Flow cytometric analysis showed that hematopoietic cells were differentiated from both F⁺Pa⁻C⁻ and F⁺Pa⁻C⁺ cells after culturing on OP9 cells, although F⁺Pa⁻C⁺ cells generated fewer hematopoietic cells than did F⁺Pa⁻C⁻ cells (Fig. 3B). Consistently, limiting dilution analysis also revealed a lower frequency of hematopoietic progenitor cells from F⁺Pa⁻C⁺ cells relative to that from F⁺Pa⁻C⁻ cells (Fig. 3C). As expected, no hematopoietic cells were differentiated from the F⁺Pa⁺C⁺ cell cultures (Fig. 3B, 3C).

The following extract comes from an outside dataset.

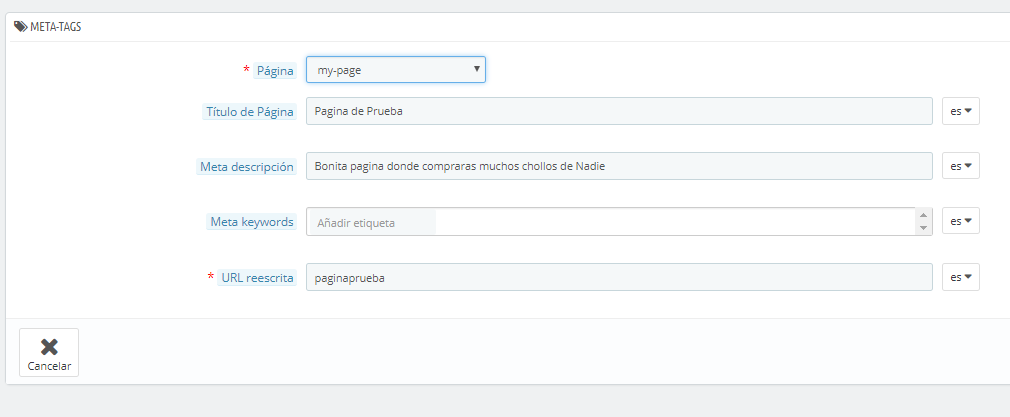The width and height of the screenshot is (1010, 417).
Task: Click the META-TAGS panel heading text
Action: point(56,27)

We next evaluated the cardiac and endothelial differentiation potential of the three populations. Not only F⁺Pa⁺C⁺ cells, but also F⁺Pa⁻C⁺ cells expressed α-actinin (Fig. 3Di–3Diii) and cTNT, concomitant with MLC2a or MLC2v (Fig. 3Div–3Dvii). Cardiomyocytes expressing cTNT were more frequently observed in F⁺Pa⁺C⁺ cell-derived cells (Fig. 3Di, 3Dii; supplemental online Fig. 2), indicating that the cardiac differentiation potential of F⁺Pa⁺C⁺ cells was greater than that of F⁺Pa⁻C⁺ cells. In contrast, F⁺Pa⁻C⁻ cells did not show any cardiac potential. We also observed endothelial cells from all populations (Fig. 3E). Thus, these results showed that CAR⁺ cells were also present within F⁺Pa⁻ cells, which are reported as hemoangiogenic progenitor fractions. Moreover, newly identified F⁺Pa⁻C⁺ cell populations could differentiate into cardiac cells, as well as hematopoietic and endothelial cells.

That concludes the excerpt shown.